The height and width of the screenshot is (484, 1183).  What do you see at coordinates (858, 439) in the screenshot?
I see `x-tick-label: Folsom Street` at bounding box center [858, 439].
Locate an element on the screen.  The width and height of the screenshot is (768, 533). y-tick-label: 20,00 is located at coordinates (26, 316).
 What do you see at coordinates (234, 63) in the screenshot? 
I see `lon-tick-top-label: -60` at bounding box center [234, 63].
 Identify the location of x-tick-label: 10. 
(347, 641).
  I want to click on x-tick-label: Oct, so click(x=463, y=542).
__________________________________________________
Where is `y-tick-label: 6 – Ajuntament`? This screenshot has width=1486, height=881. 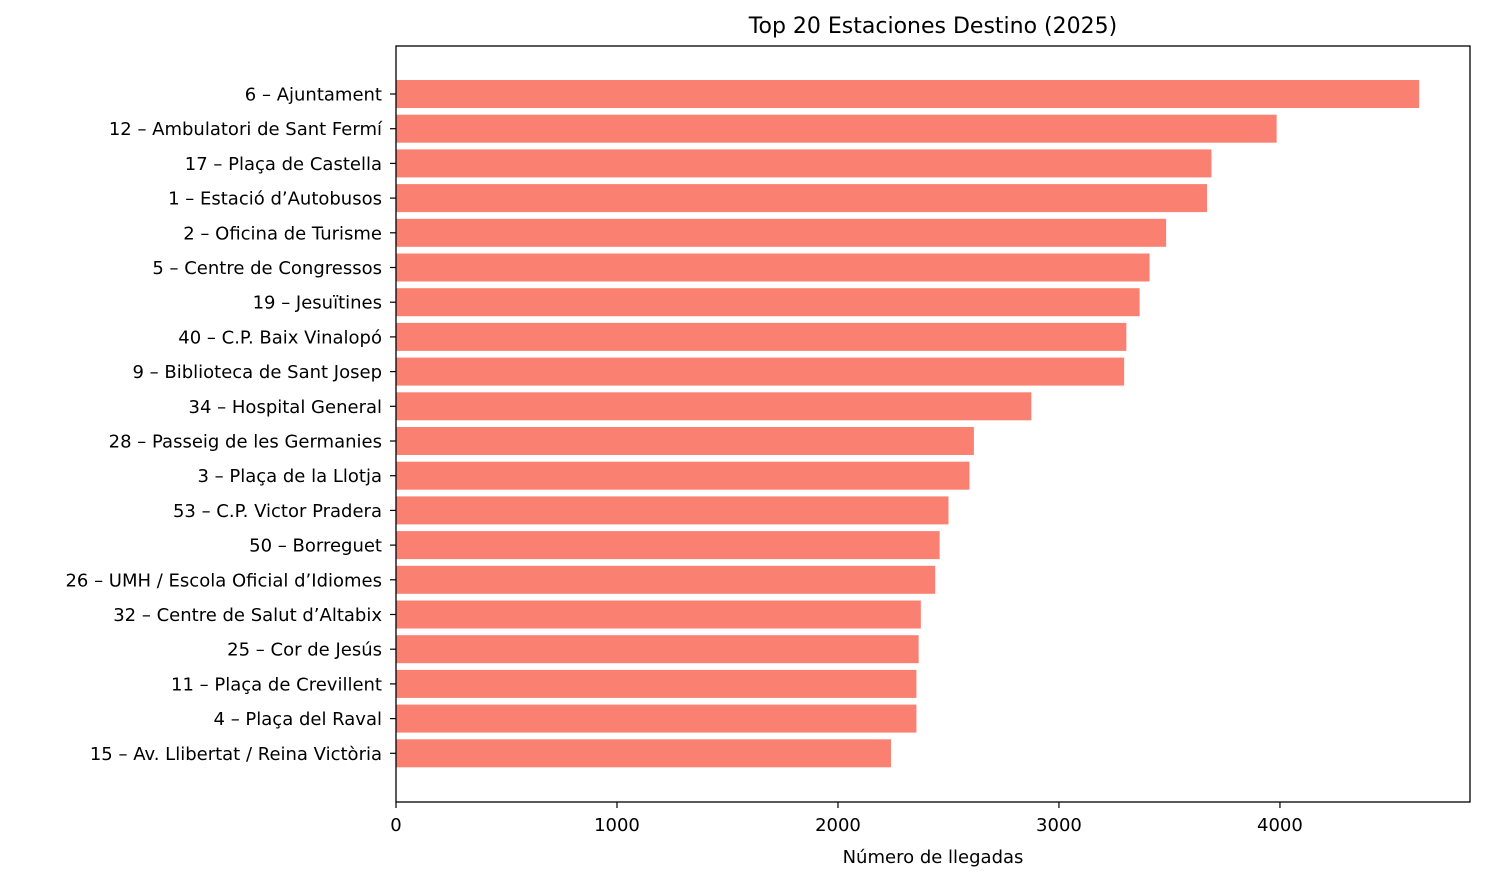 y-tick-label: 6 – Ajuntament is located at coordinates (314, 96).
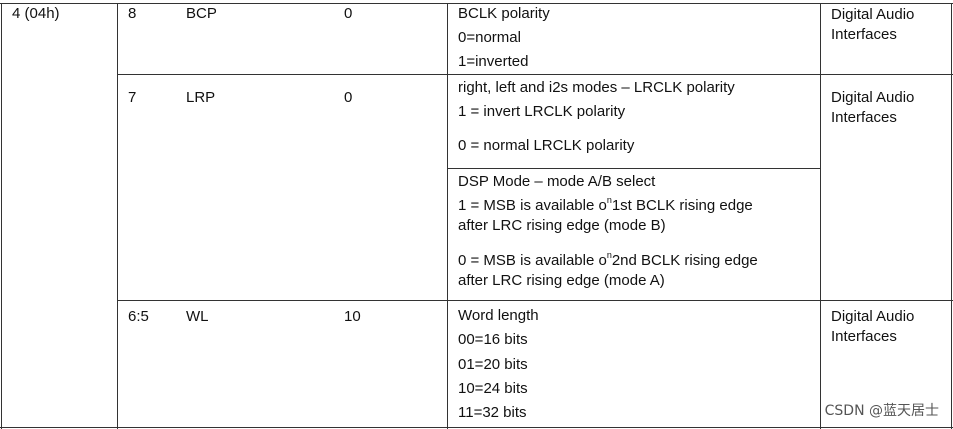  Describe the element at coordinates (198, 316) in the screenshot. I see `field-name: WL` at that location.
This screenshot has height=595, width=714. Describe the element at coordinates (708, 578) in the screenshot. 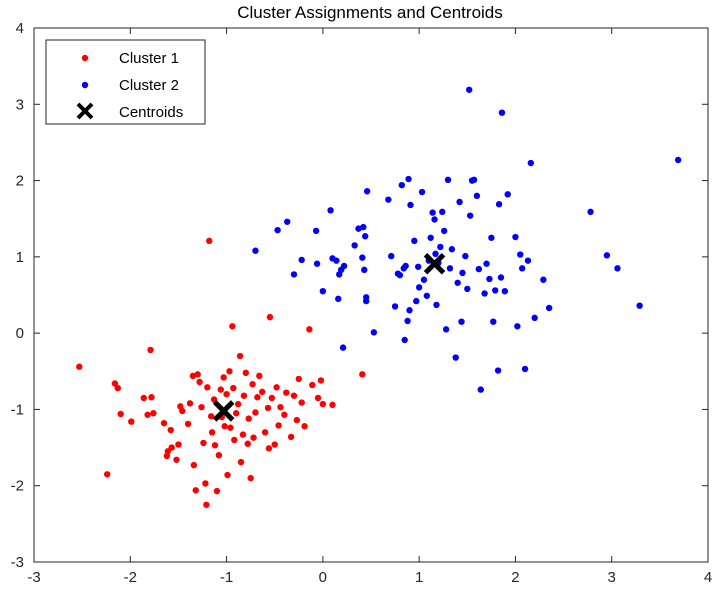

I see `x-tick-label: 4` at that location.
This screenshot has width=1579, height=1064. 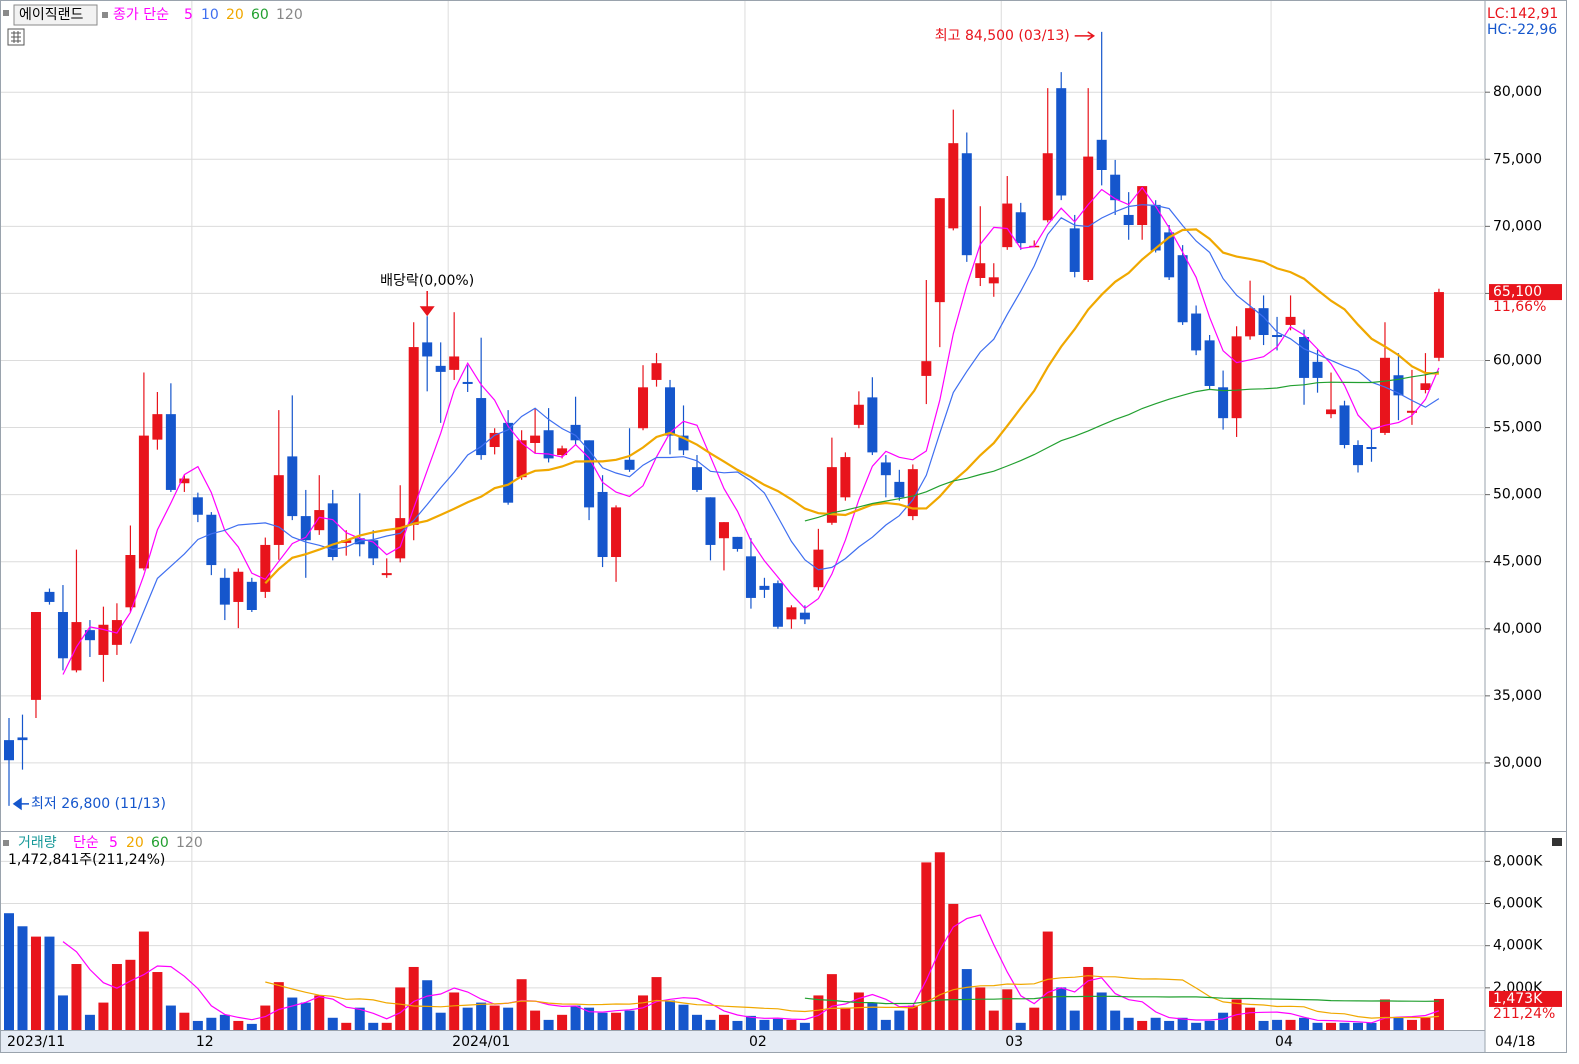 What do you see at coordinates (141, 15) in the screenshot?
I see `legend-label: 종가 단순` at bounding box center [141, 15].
__________________________________________________
◆ WORK INSTRUCTION ◆
Copy out only the stretch of lines from the one containing "What do you see at coordinates (234, 63)" through the one containing "I want to click", substituting "Find" for "Identify" and changing nothing else.

◆ SOLUTION ◆
 What do you see at coordinates (234, 63) in the screenshot? 
I see `lon-tick-top-label: -60` at bounding box center [234, 63].
 Find the location of x-tick-label: 10. 
(347, 641).
  I want to click on x-tick-label: Oct, so click(x=463, y=542).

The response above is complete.